La tendance vers l'abolition de la peine de mort dans le monde est en forte augmentation, avec 112 pays ayant aboli complètement la peine capitale, 9 pays l'ayant abolie pour les crimes de droit commun, et 33 pays l'appliquant en pratique, tandis qu'une minorité de 55 pays maintient encore cette peine. Au niveau africain, 46 pays ont aboli la peine de mort en droit ou en pratique, alors que seulement 9 pays continuent à l'appliquer.
La Tunisie est en moratoire depuis 1991, et sa Constitution, de 2014 et 2022, consacre le respect du droit à la vie. Cependant, les tribunaux continuent de prononcer des condamnations à mort car aucune révision législative abolissant la peine de mort n'a été opérée. Récemment, plusieurs opposants ont été arrêtés et traduits en justice en vertu de plusieurs articles du code pénal prévoyant la peine de mort.
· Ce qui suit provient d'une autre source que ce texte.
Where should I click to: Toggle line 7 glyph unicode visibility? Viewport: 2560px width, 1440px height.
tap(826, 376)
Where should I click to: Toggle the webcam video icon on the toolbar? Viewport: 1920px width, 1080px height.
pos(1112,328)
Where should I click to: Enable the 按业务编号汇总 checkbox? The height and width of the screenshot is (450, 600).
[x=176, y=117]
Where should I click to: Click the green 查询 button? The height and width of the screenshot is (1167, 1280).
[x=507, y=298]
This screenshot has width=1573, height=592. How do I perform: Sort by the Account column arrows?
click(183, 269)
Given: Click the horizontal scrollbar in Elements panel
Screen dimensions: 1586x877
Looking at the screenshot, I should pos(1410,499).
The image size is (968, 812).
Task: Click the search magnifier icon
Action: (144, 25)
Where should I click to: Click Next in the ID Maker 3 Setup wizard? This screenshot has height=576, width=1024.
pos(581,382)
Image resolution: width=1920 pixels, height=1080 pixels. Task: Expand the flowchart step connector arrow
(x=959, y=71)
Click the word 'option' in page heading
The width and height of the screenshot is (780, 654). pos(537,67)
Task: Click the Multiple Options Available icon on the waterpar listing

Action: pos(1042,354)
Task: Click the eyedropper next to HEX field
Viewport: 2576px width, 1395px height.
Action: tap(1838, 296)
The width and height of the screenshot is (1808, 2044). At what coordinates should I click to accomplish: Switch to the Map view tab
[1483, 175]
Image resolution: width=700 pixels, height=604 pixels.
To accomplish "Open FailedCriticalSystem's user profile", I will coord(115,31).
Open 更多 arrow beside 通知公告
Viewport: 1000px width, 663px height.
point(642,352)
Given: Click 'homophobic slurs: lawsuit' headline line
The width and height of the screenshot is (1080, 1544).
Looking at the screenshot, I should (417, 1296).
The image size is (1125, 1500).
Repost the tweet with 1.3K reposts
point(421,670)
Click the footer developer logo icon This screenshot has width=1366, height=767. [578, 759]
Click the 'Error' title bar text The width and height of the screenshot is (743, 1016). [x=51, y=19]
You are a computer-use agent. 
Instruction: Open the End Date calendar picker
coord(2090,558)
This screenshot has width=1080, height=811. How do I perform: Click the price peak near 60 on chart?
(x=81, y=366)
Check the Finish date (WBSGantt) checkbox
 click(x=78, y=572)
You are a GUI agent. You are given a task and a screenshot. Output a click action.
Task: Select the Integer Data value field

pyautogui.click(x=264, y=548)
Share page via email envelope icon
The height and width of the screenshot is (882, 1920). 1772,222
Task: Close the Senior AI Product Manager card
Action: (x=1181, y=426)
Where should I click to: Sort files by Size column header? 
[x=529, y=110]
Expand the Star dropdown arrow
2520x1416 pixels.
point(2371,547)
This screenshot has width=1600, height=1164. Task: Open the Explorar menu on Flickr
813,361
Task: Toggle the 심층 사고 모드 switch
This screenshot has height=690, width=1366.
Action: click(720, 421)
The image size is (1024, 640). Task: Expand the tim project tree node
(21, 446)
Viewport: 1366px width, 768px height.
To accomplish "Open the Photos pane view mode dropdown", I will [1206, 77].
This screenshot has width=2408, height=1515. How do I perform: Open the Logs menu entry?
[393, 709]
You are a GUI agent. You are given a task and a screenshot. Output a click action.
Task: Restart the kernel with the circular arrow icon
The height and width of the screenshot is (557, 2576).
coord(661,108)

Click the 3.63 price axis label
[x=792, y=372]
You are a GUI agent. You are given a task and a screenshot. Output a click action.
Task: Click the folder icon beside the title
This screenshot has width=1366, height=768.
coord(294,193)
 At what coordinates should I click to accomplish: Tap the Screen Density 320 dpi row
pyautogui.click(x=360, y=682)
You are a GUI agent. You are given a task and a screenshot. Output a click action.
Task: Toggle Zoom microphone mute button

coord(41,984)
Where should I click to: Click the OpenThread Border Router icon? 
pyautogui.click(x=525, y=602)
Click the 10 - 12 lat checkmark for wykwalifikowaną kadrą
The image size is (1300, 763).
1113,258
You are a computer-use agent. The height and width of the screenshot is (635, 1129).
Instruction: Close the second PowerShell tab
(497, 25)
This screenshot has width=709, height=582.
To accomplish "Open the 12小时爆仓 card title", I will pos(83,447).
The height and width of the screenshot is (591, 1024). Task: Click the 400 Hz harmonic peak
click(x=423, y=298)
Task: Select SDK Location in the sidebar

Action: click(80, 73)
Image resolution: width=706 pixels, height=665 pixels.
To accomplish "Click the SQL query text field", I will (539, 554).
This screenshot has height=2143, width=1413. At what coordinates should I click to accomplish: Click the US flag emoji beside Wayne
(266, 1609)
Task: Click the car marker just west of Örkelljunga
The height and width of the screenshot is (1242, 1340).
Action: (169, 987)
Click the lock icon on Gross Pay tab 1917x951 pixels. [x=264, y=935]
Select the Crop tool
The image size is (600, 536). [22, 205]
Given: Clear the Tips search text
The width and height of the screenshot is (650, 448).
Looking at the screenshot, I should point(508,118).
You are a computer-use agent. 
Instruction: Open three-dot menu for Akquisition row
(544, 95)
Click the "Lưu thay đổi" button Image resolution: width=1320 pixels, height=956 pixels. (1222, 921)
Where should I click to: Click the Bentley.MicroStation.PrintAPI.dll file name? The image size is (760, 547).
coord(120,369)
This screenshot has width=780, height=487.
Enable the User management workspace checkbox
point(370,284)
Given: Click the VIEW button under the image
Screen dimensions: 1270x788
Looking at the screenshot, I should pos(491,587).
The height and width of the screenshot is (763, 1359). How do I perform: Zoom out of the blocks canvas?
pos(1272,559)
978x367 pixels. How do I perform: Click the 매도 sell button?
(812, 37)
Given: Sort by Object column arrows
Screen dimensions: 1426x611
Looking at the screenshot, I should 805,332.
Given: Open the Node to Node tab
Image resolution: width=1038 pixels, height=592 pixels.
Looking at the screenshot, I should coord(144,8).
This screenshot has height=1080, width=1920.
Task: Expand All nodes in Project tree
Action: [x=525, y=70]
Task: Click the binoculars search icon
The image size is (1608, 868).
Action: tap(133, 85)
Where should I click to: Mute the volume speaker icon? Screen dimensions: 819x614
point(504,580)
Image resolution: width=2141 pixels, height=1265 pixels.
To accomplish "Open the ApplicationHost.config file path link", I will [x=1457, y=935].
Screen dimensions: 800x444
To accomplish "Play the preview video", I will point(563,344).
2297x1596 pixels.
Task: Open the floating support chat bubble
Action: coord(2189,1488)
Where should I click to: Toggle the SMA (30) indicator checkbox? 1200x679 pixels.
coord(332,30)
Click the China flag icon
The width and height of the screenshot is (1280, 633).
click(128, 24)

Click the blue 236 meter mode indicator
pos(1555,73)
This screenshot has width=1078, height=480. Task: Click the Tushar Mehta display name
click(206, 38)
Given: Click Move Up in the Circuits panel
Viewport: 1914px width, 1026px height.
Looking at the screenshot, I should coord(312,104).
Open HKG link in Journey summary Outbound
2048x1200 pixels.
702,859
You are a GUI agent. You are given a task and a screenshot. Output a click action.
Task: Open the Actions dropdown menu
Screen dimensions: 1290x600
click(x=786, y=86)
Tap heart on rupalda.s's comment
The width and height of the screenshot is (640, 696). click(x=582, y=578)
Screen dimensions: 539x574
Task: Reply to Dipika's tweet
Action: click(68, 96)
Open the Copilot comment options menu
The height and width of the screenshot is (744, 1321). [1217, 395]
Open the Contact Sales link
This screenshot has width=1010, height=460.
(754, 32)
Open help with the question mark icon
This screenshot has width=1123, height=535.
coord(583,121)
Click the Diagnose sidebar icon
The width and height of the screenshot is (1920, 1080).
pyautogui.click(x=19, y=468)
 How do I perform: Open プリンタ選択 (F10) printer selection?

La plupart des personnes condamnées à mort en Tunisie sont issus de milieux pauvres et de zones marginalisées, et leurs conditions de détention sont difficiles marquées par l'absence de suivi médical et psychologique approprié, et de programmes de réhabilitation, dans un contexte de surpopulation pénitentiaire et de dégradation des infrastructures. L'accès à l'information concernant le nombre de condamnés à mort, ainsi que leurs classifications sociales, économiques et régionales, reste difficile, ce qui constitue un obstacle à la réalisation d'études scientifiques intégrées pour la compréhension des phénomènes de violence et de criminalité, et pour le traitement adéquat des causes de leur recrudescence et de leurs facteurs aggravants.
Depuis 2012, la Tunisie s'est engagée à voter en faveur de la résolution de l'Assemblée générale des Nations Unies appelant à un moratoire mondial sur l'application de la peine de mort. A cet égard, la CTCPM appelle les autorités tunisiennes à voter en faveur de cette résolution lors de la 79e session de l'Assemblée générale prévue en décembre prochain.
En cette Journée mondiale dédiée à la défense du droit à la vie, nous exprimons notre solidarité indéfectible avec le peuple palestinien et libanais. Notre lutte contre la peine de mort et les exécutions judiciaires pratiquées par les Etats ne signifie rien si elle n'est pas accompagnée par une ferme condamnation des crimes de génocide commis en Palestine occupée et au Liban, ainsi que des violations du droit à la vie de milliers de Palestiniens victimes des massacres collectifs, des assassinats lâches et de destruction systématique ».